### Série de consignes
1. Recopiez tel quel le passage de la critique du film qui commence par les mots contenant « Car pendant que » et se termine par « on le pense. ».
2. Dans la critique du film, quelle question un ami pose-t-il au sujet du film ?
3. Veuillez réécrire sous forme de liste le paragraphe de la critique du film qui commence par « Avant de passer à la critique », en gardant ses faits principaux.

(Critique avec spoils)
Bon,
Avant de passer à la critique en elle même, je me permets un petit préambule afin de situer un peu le contexte. Je suis gendarme, j'apprécie mon corps de métier sans être pour autant un partisan pro-flic, si j'ai mes positions politiques (plutôt à gauche en règle générale) je ne suis en rien un militant politique. Je me contente juste de quelques discussions avec des potes/famille et, quand je me sens fifou, d'éventuels retweets audacieux. mais ça s'arrête ici. Je n'apprécie pas le militantisme en règle générale, j'ai conscience que je devrai nuancer ce point afin d'éviter d'émettre un avis grossier mais ce n'est pas vraiment le sujet de la critique et je ne tient pas non plus à passer 6h à écrire cette critique. Pour faire court, le militantisme m'agace quand il perd toute bienveillance (ou pire encore, la bienveillance sélective), quand il se fait l'apanage de la mauvaise foie où la réalité est vue par le prisme de l'idéologie et non l'inverse, le militantisme me gonfle lorsqu'il pose des œillères rendant le monde binaire. Bref, je viens d'essayer de faire un petit condensé de ce qui me gonfle chez le militantisme mais le sujet mériterai qu'on s'y attarde réellement, je me contente alors de quelques phrases génériques ici, m'en voulez pas, mais j'aime à penser qu'il permet de toucher du doigt la réalité plus complexe qui me pousse à rejeter le militantisme en règle générale.
De ce fait, lorsque un ami qui a également aimé le film et qui ne porte pas les FDO (force de l'ordre) dans son cœur, me demande - innocemment ^^ - si je ne trouvais pas le film trop "propagande anti-flic ?" je me suis dis que j'allais écrire une critique (ça faisait longtemps).
Car pendant que je me posais moi même cette question, j'ai compris que ce film était très intelligent.
Car oui ce film est anti-flic, mais pas de la façon dont on le pense.
Je vais me permettre de digresser encore un peu pour détailler ce point là. "Anti flic" fait partie de ces termes passe-partout que l'on comprend tous sans vraiment prendre le temps de le définir et qui créer ou peut créer à terme des tensions.

### Données fournies
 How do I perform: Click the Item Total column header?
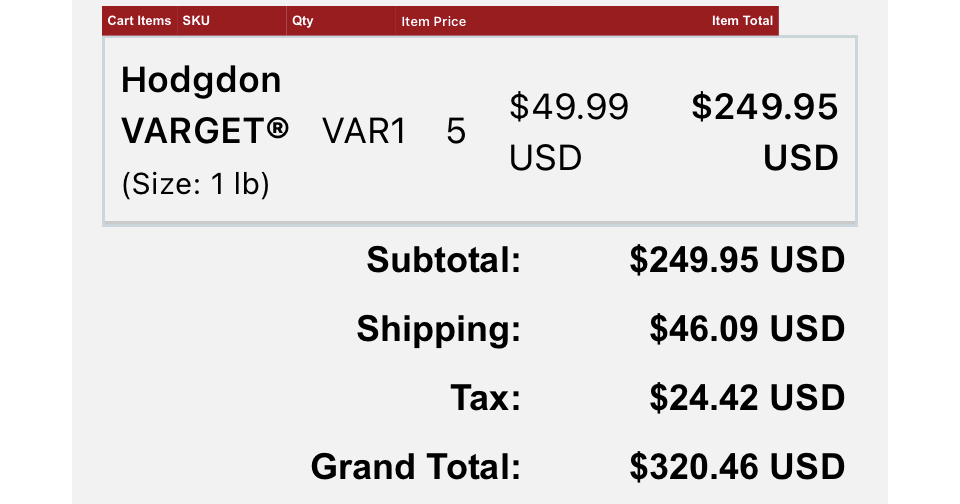click(x=742, y=21)
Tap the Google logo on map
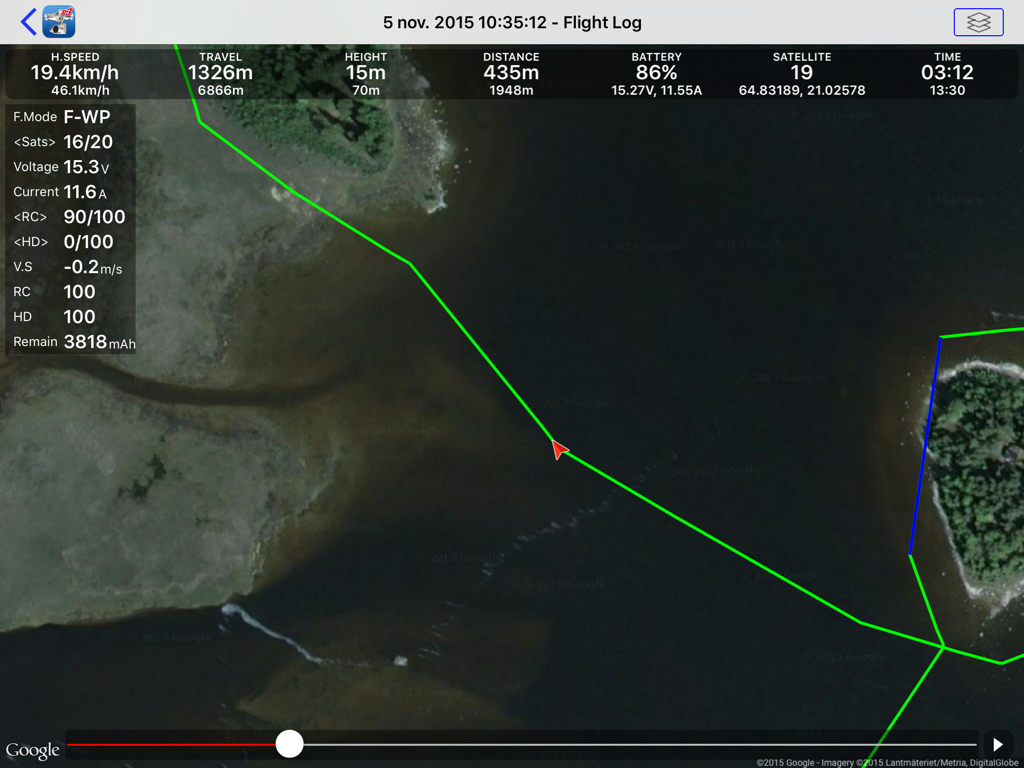Image resolution: width=1024 pixels, height=768 pixels. [x=33, y=750]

### Corrigé des exercices
1.
Car pendant que je me posais moi même cette question, j'ai compris que ce film était très intelligent.
Car oui ce film est anti-flic, mais pas de la façon dont on le pense.

2. Il demande si le film n'est pas trop « propagande anti-flic ».

3.
- Profession : gendarme, qui apprécie son métier sans être pro-flic.
- Positions politiques plutôt à gauche, sans militantisme : quelques discussions avec des amis et la famille, parfois des retweets audacieux.
- Rejet du militantisme en général, surtout quand il :
  - perd toute bienveillance ou ne la montre que de façon sélective ;
  - fait preuve de mauvaise foi et voit la réalité à travers l'idéologie ;
  - pose des œillères qui rendent le monde binaire.
- Le sujet mériterait un vrai développement, mais il n'est résumé ici qu'en quelques phrases génériques.